Les Fractures spatiales

L’implantation de l’enseignement et de la formation initiale résulte de la combinaison d’une offre et d’une demande scolaire qui ne sont ni identiques ni homogènes dans l’espace. Les moyens financiers, humains et immobiliers nécessaires au fonctionnement des  écoles et établissements secondaires ou universitaires sont globalement liés à l’importance de la population en âge d’être scolarisée ou en formation, mais d’autres facteurs contribuent à la répartition des écoles et des établissements secondaires. La création d’un établissement correspond à la présence d’une population à scolariser à un moment donné. Les évolutions démographiques (vieillissement, rajeunissement, croissance, déclin), les transformations des modes de vie (périurbanisation, paupérisation, gentrification….), le changement des représentations des parents ou de leurs rapports à l’institution scolaire peuvent modifier la demande.
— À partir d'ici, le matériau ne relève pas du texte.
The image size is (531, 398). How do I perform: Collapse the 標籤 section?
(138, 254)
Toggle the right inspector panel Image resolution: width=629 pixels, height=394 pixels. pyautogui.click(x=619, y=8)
De nombreuses communes se retrouvent avec des écoles surdimensionnées une fois passée la vague de construction des lotissements, des écoles  rurales ferment faute d’élèves que les parents préfèrent scolariser en ville. Des collèges de zones d’éducation prioritaire déclinent ou ferment du fait de l’évitement scolaire. Les contraintes budgétaires  et l’inégalité des demandes ne permettent pas la présence de toutes les formations dans l’ensemble des établissements. Les formations les plus recherchées ou les plus rares(CPGE, Grandes écoles) sont concentrées principalement dans les chefs-lieux et surtout en Ile de France et dans les grandes métropoles régionales.  Les régions d’outre-mer sont confrontées à des difficultés nombreuses, de même certains départements n’ont qu’une offre de second cycle limitée. Certains secteurs scolaires classés en éducation prioritaire ont une population scolarisée issue majoritairement des quartiers politique de la ville, l‘échec scolaire ou le décrochage y sont plus forts qu’ailleurs.